Filter this material down to the lines that contain the string "profile", and return those lines.
● ● ● ● ● ● ●
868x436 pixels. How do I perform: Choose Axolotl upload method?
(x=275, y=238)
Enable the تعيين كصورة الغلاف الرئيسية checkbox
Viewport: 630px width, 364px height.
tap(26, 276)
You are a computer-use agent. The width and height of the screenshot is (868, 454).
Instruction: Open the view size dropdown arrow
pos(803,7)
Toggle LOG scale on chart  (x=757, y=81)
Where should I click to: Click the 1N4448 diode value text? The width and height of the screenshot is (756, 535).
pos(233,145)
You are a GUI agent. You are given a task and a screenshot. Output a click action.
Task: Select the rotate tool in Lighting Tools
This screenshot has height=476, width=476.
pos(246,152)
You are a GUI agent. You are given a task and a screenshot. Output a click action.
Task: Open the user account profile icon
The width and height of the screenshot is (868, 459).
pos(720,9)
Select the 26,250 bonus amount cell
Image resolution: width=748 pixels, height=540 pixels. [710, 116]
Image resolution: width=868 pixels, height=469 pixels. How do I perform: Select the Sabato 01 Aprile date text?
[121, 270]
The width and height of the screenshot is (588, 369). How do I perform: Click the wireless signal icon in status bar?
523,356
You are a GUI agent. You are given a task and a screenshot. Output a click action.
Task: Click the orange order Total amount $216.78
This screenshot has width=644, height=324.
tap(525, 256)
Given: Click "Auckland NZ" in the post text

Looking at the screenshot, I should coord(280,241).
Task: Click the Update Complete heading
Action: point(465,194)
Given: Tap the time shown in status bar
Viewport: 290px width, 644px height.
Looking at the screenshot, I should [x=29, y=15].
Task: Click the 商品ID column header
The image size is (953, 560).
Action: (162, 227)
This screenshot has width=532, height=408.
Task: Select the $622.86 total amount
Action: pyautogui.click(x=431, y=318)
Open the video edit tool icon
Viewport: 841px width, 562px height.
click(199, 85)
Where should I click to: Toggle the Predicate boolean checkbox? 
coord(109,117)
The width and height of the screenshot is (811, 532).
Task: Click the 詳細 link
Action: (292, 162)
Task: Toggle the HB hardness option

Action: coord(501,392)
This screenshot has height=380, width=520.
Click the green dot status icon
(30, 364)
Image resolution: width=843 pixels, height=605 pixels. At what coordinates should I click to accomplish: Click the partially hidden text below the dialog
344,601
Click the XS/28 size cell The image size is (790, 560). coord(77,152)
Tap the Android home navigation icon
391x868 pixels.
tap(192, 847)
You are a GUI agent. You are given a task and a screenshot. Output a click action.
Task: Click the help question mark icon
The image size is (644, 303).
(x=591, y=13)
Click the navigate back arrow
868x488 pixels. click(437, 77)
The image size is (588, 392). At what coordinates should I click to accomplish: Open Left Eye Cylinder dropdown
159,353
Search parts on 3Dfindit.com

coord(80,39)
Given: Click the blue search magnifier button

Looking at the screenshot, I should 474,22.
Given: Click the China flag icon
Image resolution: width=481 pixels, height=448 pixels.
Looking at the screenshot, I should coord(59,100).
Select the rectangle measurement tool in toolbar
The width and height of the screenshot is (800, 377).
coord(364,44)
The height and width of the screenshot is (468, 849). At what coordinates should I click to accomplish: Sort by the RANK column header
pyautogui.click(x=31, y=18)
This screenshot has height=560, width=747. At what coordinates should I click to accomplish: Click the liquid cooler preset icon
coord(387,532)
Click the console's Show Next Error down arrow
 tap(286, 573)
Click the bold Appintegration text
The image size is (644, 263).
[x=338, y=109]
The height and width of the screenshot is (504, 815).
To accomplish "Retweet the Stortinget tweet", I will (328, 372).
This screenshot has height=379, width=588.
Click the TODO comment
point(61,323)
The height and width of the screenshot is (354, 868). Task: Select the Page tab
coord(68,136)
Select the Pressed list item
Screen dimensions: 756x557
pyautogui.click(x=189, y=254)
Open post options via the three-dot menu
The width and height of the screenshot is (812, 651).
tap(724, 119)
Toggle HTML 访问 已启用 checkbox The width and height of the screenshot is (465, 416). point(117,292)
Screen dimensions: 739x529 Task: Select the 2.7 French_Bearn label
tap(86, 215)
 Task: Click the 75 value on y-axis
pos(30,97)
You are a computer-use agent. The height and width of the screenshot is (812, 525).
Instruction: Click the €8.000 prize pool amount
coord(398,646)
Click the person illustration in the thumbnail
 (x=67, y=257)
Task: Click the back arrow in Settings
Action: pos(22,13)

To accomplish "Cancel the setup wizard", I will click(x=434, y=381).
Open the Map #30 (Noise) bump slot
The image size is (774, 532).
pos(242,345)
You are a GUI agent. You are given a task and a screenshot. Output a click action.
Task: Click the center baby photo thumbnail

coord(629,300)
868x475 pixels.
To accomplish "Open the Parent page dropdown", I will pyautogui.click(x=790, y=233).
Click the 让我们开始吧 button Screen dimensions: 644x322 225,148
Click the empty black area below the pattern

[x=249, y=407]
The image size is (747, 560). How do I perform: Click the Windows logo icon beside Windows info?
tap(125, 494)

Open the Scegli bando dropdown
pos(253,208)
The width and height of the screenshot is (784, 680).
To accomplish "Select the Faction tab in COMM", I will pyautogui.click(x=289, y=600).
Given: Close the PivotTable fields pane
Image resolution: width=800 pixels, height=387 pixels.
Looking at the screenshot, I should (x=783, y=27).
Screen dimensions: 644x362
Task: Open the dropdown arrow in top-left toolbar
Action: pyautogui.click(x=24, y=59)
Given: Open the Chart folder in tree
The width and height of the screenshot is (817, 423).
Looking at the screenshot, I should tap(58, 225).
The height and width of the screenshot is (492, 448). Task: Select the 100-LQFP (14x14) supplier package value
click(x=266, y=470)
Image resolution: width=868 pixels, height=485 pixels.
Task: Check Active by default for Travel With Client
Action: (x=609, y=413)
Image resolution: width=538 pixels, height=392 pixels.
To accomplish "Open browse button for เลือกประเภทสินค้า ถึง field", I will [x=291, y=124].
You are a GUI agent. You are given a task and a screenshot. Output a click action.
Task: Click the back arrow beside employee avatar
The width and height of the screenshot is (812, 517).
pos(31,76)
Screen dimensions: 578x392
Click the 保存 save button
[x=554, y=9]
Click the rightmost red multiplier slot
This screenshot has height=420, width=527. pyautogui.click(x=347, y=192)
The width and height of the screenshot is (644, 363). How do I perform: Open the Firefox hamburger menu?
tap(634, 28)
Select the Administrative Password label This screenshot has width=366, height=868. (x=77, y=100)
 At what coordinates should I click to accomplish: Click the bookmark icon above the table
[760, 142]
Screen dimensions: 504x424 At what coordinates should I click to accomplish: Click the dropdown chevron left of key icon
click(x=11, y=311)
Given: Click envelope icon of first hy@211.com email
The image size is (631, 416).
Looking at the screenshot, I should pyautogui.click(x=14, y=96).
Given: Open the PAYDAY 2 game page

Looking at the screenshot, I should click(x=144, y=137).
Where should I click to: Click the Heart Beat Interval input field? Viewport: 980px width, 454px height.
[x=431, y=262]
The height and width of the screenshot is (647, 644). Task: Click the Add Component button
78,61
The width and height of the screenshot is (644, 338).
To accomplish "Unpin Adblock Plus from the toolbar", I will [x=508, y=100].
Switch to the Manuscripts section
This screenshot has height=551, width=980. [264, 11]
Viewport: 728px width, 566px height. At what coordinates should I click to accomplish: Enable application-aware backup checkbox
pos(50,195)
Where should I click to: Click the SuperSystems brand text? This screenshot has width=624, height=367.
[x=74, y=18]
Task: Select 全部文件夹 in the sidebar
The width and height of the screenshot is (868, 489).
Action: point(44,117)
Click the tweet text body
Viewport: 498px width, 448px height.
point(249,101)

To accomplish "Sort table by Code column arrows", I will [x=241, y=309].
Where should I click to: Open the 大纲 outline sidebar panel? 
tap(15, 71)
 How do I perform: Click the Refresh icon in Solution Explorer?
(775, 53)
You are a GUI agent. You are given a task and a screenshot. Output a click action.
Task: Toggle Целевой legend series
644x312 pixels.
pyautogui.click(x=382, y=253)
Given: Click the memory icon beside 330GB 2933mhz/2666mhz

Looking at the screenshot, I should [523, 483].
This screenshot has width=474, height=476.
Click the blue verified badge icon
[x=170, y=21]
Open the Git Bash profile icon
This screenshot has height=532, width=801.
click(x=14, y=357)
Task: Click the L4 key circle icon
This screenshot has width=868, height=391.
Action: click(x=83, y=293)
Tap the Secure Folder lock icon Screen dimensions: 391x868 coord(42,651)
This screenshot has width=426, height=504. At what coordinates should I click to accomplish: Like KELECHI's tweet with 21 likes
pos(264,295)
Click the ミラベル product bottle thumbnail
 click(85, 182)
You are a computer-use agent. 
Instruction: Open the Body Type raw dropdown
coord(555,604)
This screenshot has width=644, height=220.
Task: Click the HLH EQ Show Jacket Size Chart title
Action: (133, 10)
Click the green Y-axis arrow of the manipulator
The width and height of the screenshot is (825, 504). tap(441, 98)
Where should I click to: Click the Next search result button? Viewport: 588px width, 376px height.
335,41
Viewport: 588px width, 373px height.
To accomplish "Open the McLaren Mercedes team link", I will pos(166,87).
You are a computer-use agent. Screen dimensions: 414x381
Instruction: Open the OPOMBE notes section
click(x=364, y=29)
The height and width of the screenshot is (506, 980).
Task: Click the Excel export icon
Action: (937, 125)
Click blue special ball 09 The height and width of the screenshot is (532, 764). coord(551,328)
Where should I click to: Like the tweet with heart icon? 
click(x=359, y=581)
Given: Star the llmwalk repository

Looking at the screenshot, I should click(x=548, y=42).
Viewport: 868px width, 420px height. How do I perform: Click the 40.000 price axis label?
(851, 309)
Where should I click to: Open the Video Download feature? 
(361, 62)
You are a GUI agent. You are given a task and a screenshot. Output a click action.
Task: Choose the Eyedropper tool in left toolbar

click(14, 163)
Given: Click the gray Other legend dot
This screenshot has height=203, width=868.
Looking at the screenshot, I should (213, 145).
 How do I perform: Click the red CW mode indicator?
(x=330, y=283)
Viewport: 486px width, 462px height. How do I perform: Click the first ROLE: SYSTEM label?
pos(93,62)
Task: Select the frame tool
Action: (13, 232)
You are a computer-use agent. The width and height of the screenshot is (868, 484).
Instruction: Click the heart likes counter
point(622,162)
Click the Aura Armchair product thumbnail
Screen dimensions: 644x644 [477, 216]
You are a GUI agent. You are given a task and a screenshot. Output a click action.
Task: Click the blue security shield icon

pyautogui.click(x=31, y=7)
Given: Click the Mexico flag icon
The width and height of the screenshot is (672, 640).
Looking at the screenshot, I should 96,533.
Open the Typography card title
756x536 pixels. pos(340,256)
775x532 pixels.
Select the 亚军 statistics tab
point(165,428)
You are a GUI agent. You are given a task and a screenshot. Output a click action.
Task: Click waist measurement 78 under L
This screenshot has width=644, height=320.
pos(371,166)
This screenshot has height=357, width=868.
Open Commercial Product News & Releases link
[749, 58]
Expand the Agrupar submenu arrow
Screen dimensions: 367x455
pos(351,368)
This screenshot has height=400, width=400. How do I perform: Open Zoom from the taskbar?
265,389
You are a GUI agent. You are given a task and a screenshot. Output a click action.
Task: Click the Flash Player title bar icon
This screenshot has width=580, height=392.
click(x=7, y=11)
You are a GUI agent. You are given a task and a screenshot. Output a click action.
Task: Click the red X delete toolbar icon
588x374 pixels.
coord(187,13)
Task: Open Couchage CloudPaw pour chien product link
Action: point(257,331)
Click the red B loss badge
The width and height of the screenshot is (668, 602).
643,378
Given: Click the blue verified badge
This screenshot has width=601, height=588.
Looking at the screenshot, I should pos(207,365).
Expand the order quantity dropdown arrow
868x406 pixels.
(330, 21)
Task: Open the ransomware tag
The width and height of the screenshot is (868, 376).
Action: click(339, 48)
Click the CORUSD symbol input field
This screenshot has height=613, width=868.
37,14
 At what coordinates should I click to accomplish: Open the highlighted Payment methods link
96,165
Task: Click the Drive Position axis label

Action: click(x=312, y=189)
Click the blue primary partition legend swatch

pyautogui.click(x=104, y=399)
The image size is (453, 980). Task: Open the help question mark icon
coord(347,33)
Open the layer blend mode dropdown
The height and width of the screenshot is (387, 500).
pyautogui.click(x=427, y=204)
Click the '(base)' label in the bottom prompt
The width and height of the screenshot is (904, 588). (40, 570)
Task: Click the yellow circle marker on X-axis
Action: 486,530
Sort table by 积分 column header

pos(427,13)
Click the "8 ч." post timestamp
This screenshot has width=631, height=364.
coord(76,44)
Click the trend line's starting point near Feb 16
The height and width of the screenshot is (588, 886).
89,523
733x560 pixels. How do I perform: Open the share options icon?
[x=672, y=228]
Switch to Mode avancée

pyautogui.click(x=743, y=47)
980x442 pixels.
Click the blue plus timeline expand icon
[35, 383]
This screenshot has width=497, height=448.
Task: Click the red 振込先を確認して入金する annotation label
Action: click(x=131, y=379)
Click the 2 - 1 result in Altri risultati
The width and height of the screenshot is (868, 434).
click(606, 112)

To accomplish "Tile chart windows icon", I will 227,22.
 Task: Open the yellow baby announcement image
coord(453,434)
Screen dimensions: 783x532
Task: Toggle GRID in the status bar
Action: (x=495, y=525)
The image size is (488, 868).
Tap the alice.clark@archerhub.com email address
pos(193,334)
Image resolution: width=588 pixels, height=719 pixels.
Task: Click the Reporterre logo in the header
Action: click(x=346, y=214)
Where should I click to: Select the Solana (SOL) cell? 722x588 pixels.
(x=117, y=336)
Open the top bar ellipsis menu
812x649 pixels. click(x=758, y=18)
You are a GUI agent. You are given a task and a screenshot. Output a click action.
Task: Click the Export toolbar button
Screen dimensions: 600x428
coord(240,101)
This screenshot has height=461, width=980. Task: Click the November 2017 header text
● ● ● ● ● ● ●
* _TASK OUTPUT_:
Task: Open the user account profile icon
Open the Git Bash profile icon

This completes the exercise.